Heartrending melodrama ("Her Virtue for Ten Pence"), a barber shop quartet, a Dickensian schoolroom and sentimental drawing room ballads helped to bring the Victorian era back to life in West Malvern on Saturday. A 20-strong cast (including Queen Victoria herself, looking suspiciously like Valerie Blackbourn), aged from about 10 to 80, put on a sparkling entertainment at St James School's Anstruther Theatre, to a script by producer Gwyn Klee with musical backing by John and Susan Raine at the keyboard (Susan also playing several other roles). Beautifully dressed by Olive Wickens, with lighting by Mike Staiger, and using sources as varied as Charles Dickens, Oscar Wilde, Frank Muir and Queen Victoria's own diaries, it added up to a highly entertaining evening. Other cast members included Michael Andrews, Bill Bardsley, Alex Dakin, Laurie Gregory, Emily Knightley, David Matthews, Jim Nisbet, Simon Vaughan-Spencer, Madeleine Stone, Kate and Anthony Wheaton, John Wickens and David Wright, plus a group of St James's School girls who had returned early from their half-term break specially to present a selection of songs by Gilbert and Sullivan. The evening was organised by the Friends of St James's Church and proceeds go to the Church Roof Fund.

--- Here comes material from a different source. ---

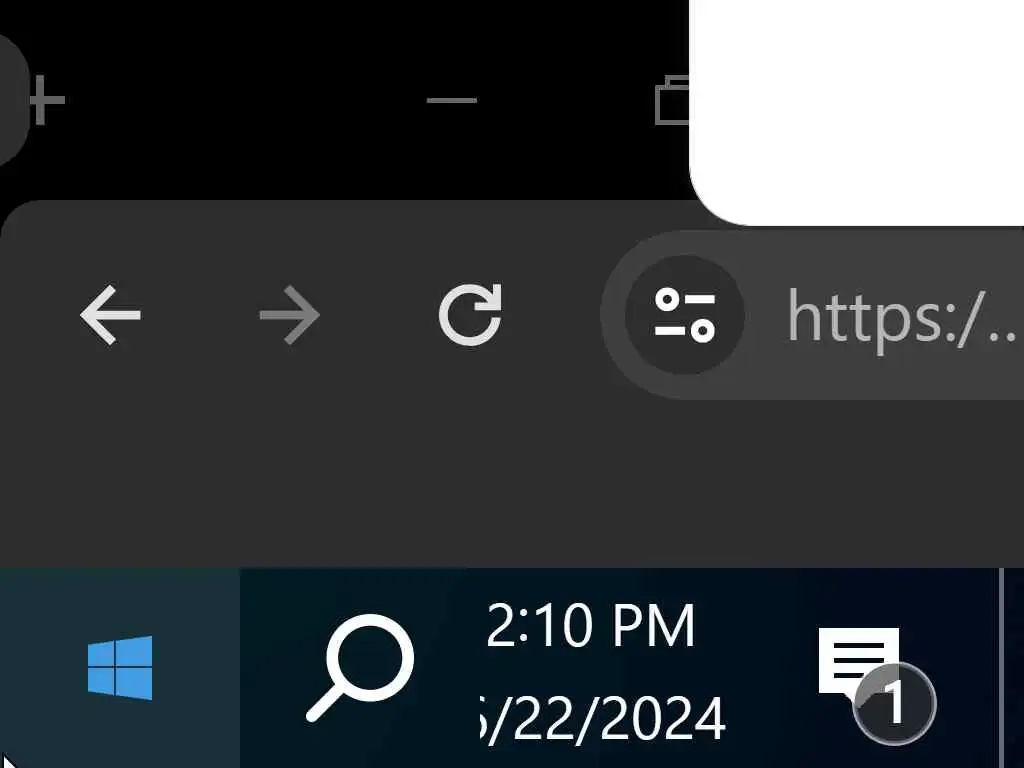
Task: Select the partially visible browser tab
Action: (12, 98)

With British servicemen once again on a war footing in the Middle East, memories will be poignant of the 31 men of West Malvern who gave their lives in the two world wars of the twentieth century. They will be remembered again in a special service in St James's Church at 6.30pm next Sun-day, Armistice Day (November 11), when the local branch of the Royal British Legion, in its 80th anniversary year, is hoping for a good congregation.